AT&T said it is not being hypocritical. It said its local activities were directed at fighting misguided and potentially illegal regulations, and that it was seeking to protect jobs and the quality of its service. Its rivals, including Google Fiber, have also lobbied to influence city and state leaders to break into new markets, AT&T said.
AT&T’s bid for Time Warner, announced in October, is the Trump administration’s first big test on mergers. During the election campaign, President Trump made a populist promise to block the megamerger. His disdain for CNN, owned by Time Warner, has also loomed over the transaction.
More recently, Trump has appeared to moderate his views. His pick to lead antitrust enforcement at the Justice Department, Makan Delrahim, is expected to take a more permissive view on mergers than did officials in the Obama administration.

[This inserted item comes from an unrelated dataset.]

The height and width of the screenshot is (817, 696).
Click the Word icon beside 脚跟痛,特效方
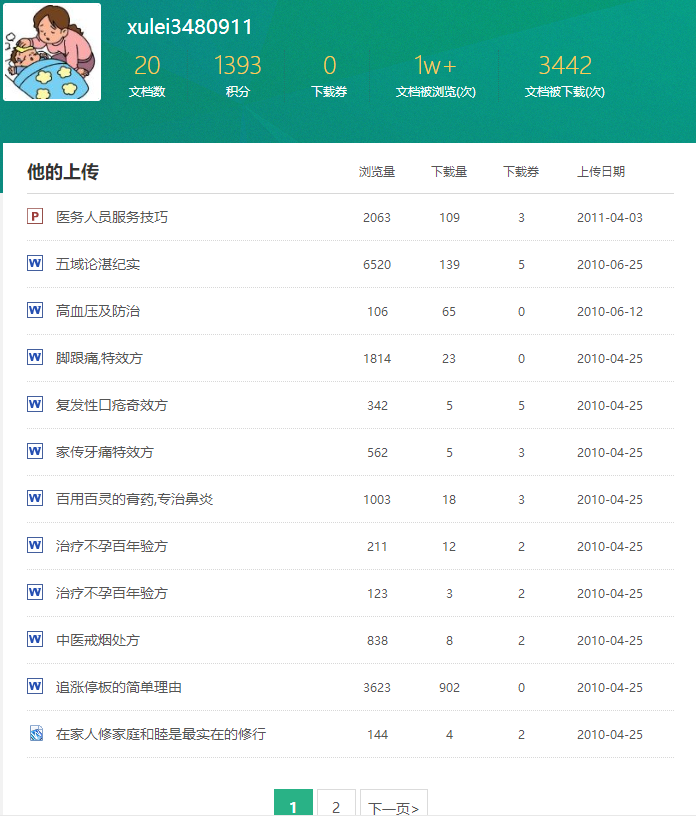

Delrahim’s confirmation hearing is scheduled for Wednesday.
AT&T expects the merger review to be completed this year.
To get the deal approved, AT&T has begun a major lobbying and marketing effort. The company recently hired lobbyists close to Vice President Mike Pence and others in the administration. It increased its lobbying expenses to $3.7 million in 2016 ’s fourth quarter, up 6 percent from a year earlier. AT&T was one of the top donors to Trump’s inauguration.

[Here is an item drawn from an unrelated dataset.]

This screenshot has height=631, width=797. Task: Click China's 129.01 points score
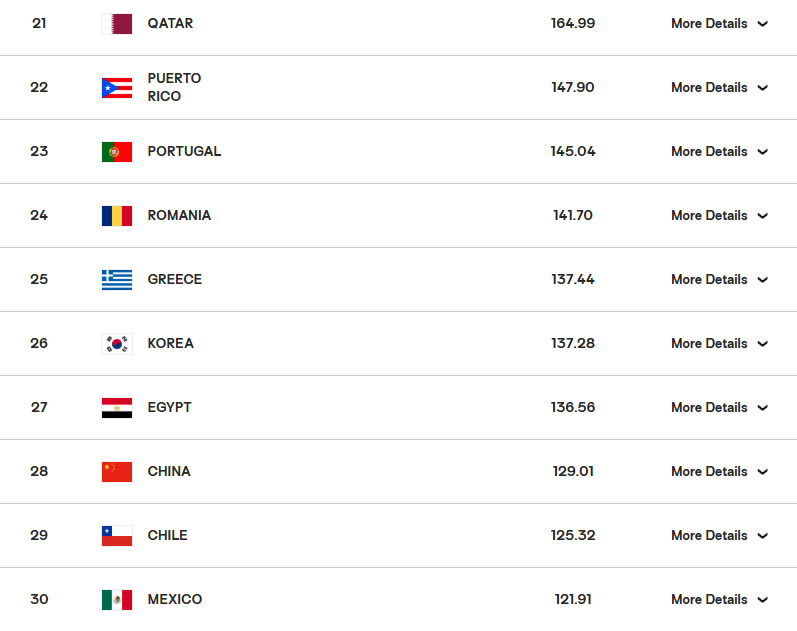[573, 472]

Almost immediately after unveiling its plans to merge with Time Warner, AT&T began to shape its image as an underdog. In a Senate hearing in December, AT&T’s chief executive, Randall Stephenson, said AT&T and Time Warner together could bring new competition to “big cable.”
“Cable still enjoys key advantages in the marketplace,” such as its dominance in cable television and broadband, Stephenson said at the hearing. “Our Time Warner transaction will enable us to offset those advantages with better, more innovative video offerings.”

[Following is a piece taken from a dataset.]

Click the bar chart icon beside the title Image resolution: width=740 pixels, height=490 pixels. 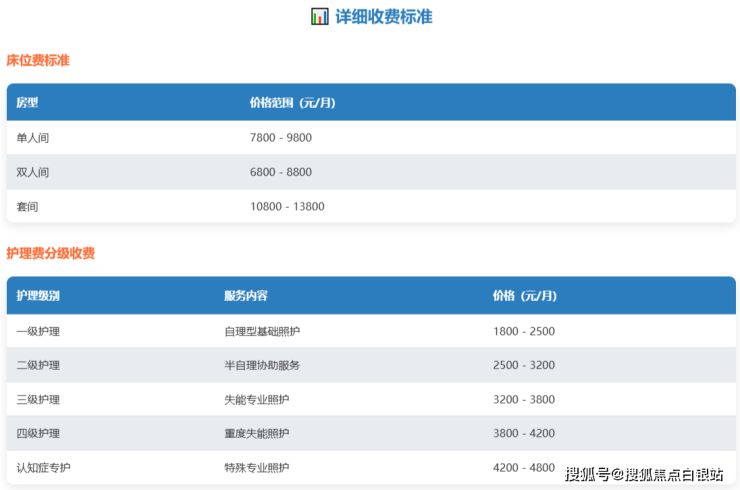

Yet even as AT&T was spreading that message on Capitol Hill, the company was acting like a powerhouse in Nashville by fighting against new competitors on several fronts, city officials said. One of those rivals was Google Fiber.
For about two years, Google Fiber has been trying to expand in Nashville, but has been unable to quickly connect its broadband lines to utility poles. AT&T owns 20 percent of the poles, with the rest owned by the local electricity provider. Google has attached its lines to only about three dozen of the city’s 10,000 poles.
“For every month they delay, that’s one more month they have 90 percent of the market and not 50 percent of the market,” John Burchett, Google Fiber’s director of public policy, said on a panel in December hosted by the trade group Incompas.
After hearing Google’s complaints, a member of the city-county Metropolitan Council, Anthony Davis, proposed legislation to accelerate the attachment process, which was approved in September. Weeks later, AT&T sued. Comcast followed with its own lawsuit.
AT&T, which sued in Louisville against similar legislation, argued that the new laws violated its property rights and could affect the quality of service.
“We have opposed these efforts because we are concerned that such unilateral action could potentially result in service outages for our own customers,” AT&T said.
AT&T’s DirecTV belongs to a trade group that in February petitioned the Federal Communications Commission to overturn a San Francisco ordinance that prohibits exclusive deals for access to wiring inside buildings with multiple dwelling units. Broadband providers would have benefited from exclusive rights to wiring within apartment buildings. They say the city is violating their property rights to wiring they own.
San Francisco Supervisor Mark Farrell said the rule was intended to open up competition to companies like Webpass, a subsidiary of Google Fiber, and Sonic, which have struggled for access. Farrell has said residents have complained of few options for broadband.
So far, San Francisco has upheld the new rules.